> Directions: Continue the article on the eMoney Advisor system, picking up after its final sentence.

> Provided text:
------------------------------
Any advisor who's worth his salt knows that to adequately assess whether a client is on target to retire comfortably, he must have a handle on all of a client's assets. As a former advisor to wealthy clients, Edmond Walters knows first-hand what a chore it is to scrape together all of a client's various account data, so he devised a Web-based system called eMoney Advisor in 2000 to simplify the process. Since then, the system has proven to not only ease advisors' workload, but has also helped advisors boost their assets under management and solidify their position as their clients' primary advisor.
The Web-based application pulls client data from a whopping 10,000 locations–everything from checking and savings accounts, IRA holdings, variable life, and variable annuities–and updates the holdings every night, Walters says. Before starting Philadelphia-based eMoney Advisor, which is a unit of Commerce Bancorp, Walters spent 20 years advising the ultra wealthy–those with a net worth in excess of $20 million. During that time he found that many clients were dissatisfied with the semi-annual or annual meetings he would conduct using paper presentations to go over their portfolios. "When a client said they needed an update, it would take me a week or two to get it because I had to get the data from their seven or eight advisors–accountants, attorneys–and pull it all together and update the old plan." Since no type of system was available to provide such timely updates, Walters devised eMoney Advisor. Monitoring clients' accounts is a big issue, he says, and most advisors are still stuck "in the age of paper." Walters boasts that the eMoney system not only provides nightly updates on clients' accounts, but it also includes diagnostics on asset allocations, account value changes, and even evaluations of the client's stock option programs.
------------------------------
Stored items
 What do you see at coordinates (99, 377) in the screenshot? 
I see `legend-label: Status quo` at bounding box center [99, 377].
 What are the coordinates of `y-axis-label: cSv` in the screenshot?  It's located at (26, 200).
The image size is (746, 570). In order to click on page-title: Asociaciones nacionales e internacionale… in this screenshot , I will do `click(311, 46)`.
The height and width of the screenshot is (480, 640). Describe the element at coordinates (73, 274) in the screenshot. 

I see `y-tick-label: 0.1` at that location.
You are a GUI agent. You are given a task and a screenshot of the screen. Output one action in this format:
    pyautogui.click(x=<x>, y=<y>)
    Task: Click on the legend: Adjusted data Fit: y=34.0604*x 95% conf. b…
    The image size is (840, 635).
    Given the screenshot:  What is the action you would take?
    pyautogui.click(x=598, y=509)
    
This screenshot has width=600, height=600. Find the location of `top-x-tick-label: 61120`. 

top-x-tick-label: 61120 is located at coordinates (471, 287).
------------------------------
> Answer for this exercise:
More than 20,000 advisors use the eMoney platform now, and on any given night, the system has $110 billion in client assets running through it, Walters notes. "Every one of our clients has increased their assets under management by 40%," he says. Using the system "establishes advisors as the primary financial advisors–they are the first person the client calls because they have all of the data." Walters typically charges $300 per month to big enterprise firms that use eMoney Advisor, but the cost to independent advisors using the platform is more substantial, at $5,000 per year.